I love the descent, lots of big sweeping switchbacks that you can carry a fair bit of speed through. The road is generally in very good shape with wide shoulders. The problem I found is that I will descend faster than the cars, so if the cars don’t let you by it can be a drag having to follow them. I ride 28’s with a disc brake equipped Emonda, so a great climbing and descending bike. Discs let you dive into the corners a little more aggressively and will also help a lot if there is some rain.
West Maui Loop:
I agree with riding clockwise. This keeps you on the inside of the road. I start in Kaanapali which sets up the ride perfectly. You get some flats and a slow steady climb to warm up and then you hit the awesome rolling hills along to coast past Kapalua as the road narrows. Tons of amazing photo ops. As mentioned, I go early so the traffic is super light. Julia’s is closed at this time but the Art Gallery just past it may be open and have water. Awesome photo spot there too. After the climbs are over, you will work your way across the island, usually with tailwinds, and then circle back along the coast. Multiple places to stop for food and water here. I do the loop on three bottles and don’t have to stop, but depending on your pace there are lots of spots to stop, enjoy the view, and get food and water.

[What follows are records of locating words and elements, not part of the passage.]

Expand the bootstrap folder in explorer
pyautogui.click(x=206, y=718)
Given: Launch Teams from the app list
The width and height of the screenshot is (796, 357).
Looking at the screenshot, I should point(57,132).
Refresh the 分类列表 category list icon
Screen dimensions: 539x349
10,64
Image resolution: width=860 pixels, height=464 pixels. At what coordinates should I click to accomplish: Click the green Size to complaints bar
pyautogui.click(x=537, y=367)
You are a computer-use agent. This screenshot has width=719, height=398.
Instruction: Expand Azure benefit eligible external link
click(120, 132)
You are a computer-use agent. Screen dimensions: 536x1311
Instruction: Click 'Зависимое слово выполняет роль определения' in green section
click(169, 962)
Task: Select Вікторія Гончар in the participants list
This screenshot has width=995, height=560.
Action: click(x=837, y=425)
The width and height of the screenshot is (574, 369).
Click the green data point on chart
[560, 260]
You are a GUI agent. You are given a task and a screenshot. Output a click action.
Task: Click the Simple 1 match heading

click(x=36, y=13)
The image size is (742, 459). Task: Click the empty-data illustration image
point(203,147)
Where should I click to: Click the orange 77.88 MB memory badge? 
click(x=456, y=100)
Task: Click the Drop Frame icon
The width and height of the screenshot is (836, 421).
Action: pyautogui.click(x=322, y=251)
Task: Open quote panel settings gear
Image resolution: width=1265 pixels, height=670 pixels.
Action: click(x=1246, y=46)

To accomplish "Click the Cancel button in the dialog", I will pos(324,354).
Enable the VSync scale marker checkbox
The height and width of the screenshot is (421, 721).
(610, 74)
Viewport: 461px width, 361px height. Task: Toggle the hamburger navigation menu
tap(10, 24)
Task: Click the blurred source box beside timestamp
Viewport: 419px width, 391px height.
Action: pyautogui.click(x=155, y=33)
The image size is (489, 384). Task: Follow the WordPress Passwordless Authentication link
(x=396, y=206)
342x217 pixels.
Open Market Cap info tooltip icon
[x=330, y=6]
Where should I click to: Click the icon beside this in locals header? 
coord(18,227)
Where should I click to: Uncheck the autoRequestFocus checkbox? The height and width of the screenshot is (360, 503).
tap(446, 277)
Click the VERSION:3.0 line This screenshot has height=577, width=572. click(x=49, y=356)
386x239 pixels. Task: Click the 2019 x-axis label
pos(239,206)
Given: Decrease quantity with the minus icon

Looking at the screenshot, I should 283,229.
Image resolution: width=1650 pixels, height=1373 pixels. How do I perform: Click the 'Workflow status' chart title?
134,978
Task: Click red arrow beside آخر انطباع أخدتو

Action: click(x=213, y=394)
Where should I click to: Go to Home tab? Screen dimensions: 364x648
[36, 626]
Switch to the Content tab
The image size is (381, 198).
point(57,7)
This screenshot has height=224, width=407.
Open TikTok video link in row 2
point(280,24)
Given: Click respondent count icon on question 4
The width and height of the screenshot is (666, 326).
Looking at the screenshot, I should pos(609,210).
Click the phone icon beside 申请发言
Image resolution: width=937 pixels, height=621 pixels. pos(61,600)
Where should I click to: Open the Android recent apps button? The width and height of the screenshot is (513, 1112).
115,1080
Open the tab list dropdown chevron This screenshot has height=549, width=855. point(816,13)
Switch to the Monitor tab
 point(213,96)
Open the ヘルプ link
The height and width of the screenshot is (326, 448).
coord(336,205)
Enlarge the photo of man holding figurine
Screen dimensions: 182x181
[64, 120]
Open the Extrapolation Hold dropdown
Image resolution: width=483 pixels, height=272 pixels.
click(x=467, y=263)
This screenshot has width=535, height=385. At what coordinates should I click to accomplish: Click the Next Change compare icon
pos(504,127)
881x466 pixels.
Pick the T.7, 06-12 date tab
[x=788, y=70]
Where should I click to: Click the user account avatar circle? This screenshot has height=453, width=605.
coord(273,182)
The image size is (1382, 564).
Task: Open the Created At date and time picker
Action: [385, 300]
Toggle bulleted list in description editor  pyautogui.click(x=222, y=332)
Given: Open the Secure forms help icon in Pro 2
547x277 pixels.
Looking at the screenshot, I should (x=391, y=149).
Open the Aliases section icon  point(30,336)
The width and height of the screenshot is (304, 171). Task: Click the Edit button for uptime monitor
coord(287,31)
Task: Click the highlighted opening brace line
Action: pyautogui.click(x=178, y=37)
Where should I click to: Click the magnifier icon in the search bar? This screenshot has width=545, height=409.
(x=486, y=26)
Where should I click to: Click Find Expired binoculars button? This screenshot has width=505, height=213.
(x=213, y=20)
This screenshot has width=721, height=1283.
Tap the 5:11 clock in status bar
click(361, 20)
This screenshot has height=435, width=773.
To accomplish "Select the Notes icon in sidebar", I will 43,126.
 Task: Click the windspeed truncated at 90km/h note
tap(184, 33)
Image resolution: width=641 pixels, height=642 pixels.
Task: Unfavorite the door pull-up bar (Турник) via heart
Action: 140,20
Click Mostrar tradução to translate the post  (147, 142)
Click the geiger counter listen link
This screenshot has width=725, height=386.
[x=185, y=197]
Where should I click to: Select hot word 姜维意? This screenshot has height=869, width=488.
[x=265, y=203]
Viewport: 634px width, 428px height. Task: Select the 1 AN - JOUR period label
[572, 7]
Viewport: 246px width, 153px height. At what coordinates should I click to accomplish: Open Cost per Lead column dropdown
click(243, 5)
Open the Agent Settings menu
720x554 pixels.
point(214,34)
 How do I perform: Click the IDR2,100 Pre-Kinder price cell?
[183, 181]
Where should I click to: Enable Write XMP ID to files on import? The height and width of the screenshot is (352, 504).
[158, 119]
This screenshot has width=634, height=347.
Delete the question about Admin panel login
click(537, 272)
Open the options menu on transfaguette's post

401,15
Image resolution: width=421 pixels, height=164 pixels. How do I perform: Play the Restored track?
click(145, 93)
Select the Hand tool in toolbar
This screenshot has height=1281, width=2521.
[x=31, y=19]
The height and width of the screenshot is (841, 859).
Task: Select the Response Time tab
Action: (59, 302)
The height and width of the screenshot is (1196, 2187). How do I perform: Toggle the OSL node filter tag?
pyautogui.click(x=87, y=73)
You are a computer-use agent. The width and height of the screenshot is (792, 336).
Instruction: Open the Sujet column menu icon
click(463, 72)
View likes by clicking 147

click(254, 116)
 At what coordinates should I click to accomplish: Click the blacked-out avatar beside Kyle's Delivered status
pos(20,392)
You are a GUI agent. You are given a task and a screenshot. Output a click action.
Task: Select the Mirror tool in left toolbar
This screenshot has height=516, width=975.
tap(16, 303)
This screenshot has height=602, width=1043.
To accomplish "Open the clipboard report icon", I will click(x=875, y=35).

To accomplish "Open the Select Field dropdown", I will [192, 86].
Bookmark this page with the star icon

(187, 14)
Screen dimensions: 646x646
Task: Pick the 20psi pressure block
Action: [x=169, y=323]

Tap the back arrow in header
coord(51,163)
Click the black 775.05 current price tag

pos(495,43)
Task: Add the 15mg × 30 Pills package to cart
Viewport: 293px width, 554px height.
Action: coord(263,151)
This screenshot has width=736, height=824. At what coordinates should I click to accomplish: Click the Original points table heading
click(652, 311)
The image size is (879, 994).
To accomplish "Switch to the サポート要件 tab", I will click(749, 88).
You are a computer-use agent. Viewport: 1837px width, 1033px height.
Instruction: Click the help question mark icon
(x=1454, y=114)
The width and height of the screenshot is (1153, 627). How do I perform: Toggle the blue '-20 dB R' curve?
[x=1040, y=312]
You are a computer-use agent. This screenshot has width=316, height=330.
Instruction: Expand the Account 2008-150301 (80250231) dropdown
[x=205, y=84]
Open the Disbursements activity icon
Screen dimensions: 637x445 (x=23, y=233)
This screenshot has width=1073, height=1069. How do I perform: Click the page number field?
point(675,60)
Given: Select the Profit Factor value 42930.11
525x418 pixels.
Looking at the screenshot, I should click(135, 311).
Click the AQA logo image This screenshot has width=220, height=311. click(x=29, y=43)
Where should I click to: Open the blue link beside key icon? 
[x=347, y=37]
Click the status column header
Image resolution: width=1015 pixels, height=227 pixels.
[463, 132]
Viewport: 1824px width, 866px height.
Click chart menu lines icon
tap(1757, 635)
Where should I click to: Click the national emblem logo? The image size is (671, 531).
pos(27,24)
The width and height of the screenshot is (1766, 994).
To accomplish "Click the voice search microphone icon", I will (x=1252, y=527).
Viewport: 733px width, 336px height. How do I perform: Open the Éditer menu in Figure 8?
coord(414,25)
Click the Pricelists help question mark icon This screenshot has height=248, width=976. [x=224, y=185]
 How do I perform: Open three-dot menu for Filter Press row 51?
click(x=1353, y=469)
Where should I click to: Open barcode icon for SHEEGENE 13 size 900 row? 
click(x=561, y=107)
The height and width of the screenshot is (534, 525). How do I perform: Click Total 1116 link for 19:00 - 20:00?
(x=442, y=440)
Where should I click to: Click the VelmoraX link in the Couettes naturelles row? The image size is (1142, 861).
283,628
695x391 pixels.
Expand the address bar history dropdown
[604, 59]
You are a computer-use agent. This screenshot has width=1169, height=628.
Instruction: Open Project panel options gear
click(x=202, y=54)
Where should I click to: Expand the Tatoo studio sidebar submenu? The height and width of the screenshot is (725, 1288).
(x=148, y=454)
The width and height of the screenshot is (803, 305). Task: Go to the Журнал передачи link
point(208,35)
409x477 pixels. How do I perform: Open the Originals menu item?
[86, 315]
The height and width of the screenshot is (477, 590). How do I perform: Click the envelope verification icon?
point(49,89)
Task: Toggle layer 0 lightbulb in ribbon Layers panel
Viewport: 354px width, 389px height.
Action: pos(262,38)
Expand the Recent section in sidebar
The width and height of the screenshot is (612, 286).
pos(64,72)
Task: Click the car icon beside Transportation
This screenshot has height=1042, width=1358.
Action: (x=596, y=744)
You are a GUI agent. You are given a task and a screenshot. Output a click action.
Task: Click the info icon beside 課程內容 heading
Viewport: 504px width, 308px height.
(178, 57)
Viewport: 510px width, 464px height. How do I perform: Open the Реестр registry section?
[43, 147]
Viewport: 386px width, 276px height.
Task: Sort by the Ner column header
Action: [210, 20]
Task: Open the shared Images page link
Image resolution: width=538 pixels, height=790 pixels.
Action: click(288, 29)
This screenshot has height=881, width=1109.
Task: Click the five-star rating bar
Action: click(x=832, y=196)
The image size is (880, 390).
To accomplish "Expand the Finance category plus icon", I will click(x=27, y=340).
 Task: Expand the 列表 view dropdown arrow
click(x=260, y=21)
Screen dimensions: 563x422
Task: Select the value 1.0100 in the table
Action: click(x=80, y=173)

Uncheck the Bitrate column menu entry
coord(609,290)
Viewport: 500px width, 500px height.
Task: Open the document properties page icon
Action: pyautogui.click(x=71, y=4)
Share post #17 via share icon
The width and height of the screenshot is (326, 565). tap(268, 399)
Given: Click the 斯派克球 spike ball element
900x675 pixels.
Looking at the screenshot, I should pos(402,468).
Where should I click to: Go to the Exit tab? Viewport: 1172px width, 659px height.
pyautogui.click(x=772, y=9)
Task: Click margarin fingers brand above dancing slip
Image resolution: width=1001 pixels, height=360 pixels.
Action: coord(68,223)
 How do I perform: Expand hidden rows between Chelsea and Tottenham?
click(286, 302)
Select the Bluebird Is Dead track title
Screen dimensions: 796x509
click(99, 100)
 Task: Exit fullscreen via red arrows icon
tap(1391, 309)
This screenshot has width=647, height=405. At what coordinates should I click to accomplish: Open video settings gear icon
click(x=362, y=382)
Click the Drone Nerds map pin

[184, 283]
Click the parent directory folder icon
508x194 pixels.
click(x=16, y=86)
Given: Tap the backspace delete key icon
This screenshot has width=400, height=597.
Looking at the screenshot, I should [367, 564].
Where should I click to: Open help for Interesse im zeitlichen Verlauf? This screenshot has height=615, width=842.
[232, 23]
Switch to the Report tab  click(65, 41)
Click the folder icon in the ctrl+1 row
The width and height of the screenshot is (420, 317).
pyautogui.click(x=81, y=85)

It was mentioned on TR podcast that this ride may be “overrated”, but I disagree. It’s my favorite road ride hands down and I always look forward to going back. I’ve seen a few pro’s out over the years too. Rob Britton used to ride there every Christmas and once flew past me up Haleakala. Emily Batty just returned from a Maui training camp and posted multiple pics on her Instagram from the West Maui Loop.
Road to Hana
This is another iconic ride. I’ve only ridden it in one direction though, from Paia to Hana. I park in Paia and leave shortly after sunrise. The result is an amazing ride up and down the coast with spectacular scenery and little traffic. It is so much fun. I’ve met up with family in Hana after and ended up driving back later in the day after doing some hiking. I think it would also be ok to turn around in Hana and head back, as most of the traffic would be coming the other way. The road is similar to West Maui along the west shoreline, rolling, sometimes a bit wet, and some chopped up pavement, but the views…
Please feel free to message me if you have any other specific questions, or just post here. Happy to share any knowledge I have that might help.